Universal carrier screening
Screening for fetal chromosomal anomalies such as Down syndrome has become a routine part of prenatal care, but it is only possible during pregnancy. On the other hand, identifying pregnancies at risk for single-gene autosomal recessive disorders, or "Mendelian" disorders, is possible as part of preconception care.
Although Mendelian disorders are individually rare, some are more prevalent than we have thought. When considered collectively, Mendelian disorders are among the most common causes of admissions to pediatric hospitals, a significant cause of infant mortality, and a considerable public health concern.
Screening for carriers of Mendelian disorders has traditionally focused on a limited number of diseases, as determined by the parents’ ethnicity and race. For example, Tay Sachs disease has been seen primarily in the Ashkenazi Jewish community, and sickle cell disease occurs most frequently among African Americans. Until very recently, carrier screening was offered only to members of these groups.
The problem with this approach is that we have become a significantly intermixed population. There has been so much intermarriage among different racial and ethnic groups, and assimilation of different populations, that it has become increasingly difficult to discern a single ethnicity for individuals to determine who is "high risk." An increasing number of people report mixed ancestry, and many patients often prefer not to categorize themselves by race or ethnicity.
For example, an increasing number of carriers of a mutation for Tay Sachs disease do not report Ashkenazi Jewish ancestry. Similarly, the ethnic lines that have traditionally defined risk for cystic fibrosis have changed, and more widespread carrier screening has been increasingly encouraged over the past decade.
In 2011, the American College of Obstetricians and Gynecologists’ (ACOG) Committee on Genetics issued an update on carrier screening for cystic fibrosis, in which it stressed that, although cystic fibrosis is still more common among non-Hispanic white individuals and those of Ashkenazi Jewish ancestry, it "is reasonable to offer CF carrier screening to all patients" (Committee Opinion 486, Obstet. Gynecol. 2011;117:1028-31). Pan-ethnic screening for spinal muscular atrophy also has increasingly been incorporated into routine practice.
With newly available high-throughput genomic methods, we can now screen all patients, regardless of ethnicity, using a universal, pan-ethnic approach, which can identify 100-plus disease-causing mutations at a fraction of the cost of ethnic targeted screening.
Currently, the majority of carrier screening is performed as part of prenatal care; however, preconception carrier screening would allow patients and couples to consider all reproductive options.
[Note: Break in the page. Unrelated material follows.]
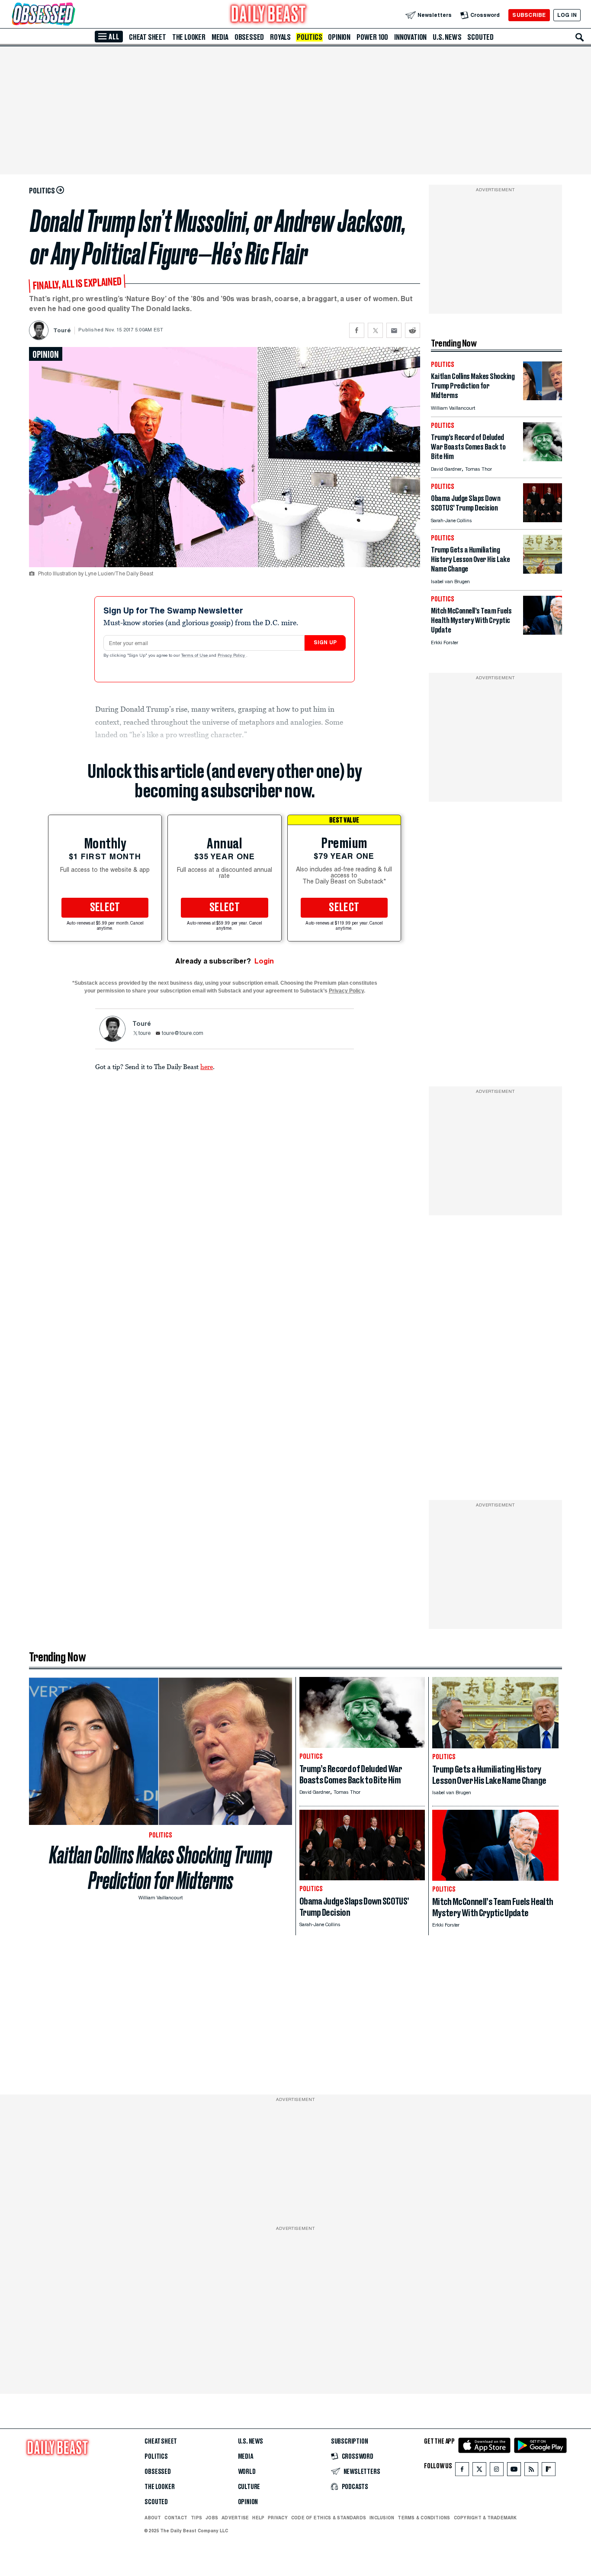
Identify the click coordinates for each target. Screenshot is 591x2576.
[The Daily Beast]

Knowledge that they carry the gene for a recessive disease, and thus have a 1-in-4 chance of having an affected child, gives parents the opportunity to consider their options before conception. These choices can include early prenatal diagnostic testing with or without pregnancy termination, use of donor gametes or election not to conceive their own child, or preimplantation genetic diagnosis (PGD), wherein a monogenetic disorder is diagnosed using only a few cells from the developing zygote.
In our practice at Columbia, we have been performing pan-ethnic screening for less than a year, and have already identified four couples at risk for having a child with severe genetic diseases. Two of these couples were both carriers for spinal muscular atrophy, and two were found to be carriers for rare genetic diseases that would not have been screened for were it not for our new pan-ethnic screening approach.
Carrier frequency
There are new options available for pan-ethnic carrier screening provided by a number of commercial companies. One of the more frequently used panels covers 417 disease-causing mutations associated with 108 recessive diseases, nearly all of which are considered to be severe, associated with progressive disease and reduced life span, or requiring significant intervention or treatment. This panel includes all of the currently recommended disorders recommended by ACOG for routine obstetrical care of individuals of Eastern European Jewish descent (i.e., Tay-Sachs disease, Canavan disease, familial dysautonomia, and cystic fibrosis) as well as the 10 disorders recommended for routine screening by the American College of Medical Genetics (ACMG).
A challenge of the expanded panels is that as many as 1 in 4 individuals who are screened will be identified as a carrier of at least one autosomal recessive disease. However, when both partners are screened, relatively few couples are found to be at risk of having an affected child. Overall, fewer than 1% of couples who take the test will turn out to be carriers of the same disease.
In a recent study of carrier frequencies, 24% of more than 23,400 individuals were found to be heterozygous for at least one non-mild condition. Approximately 5% were carriers for multiple disorders. Not surprisingly, carrier rates varied by ethnicity, ranging from 43.6% of Ashkenazi Jewish individuals to 8.5% of East Asians.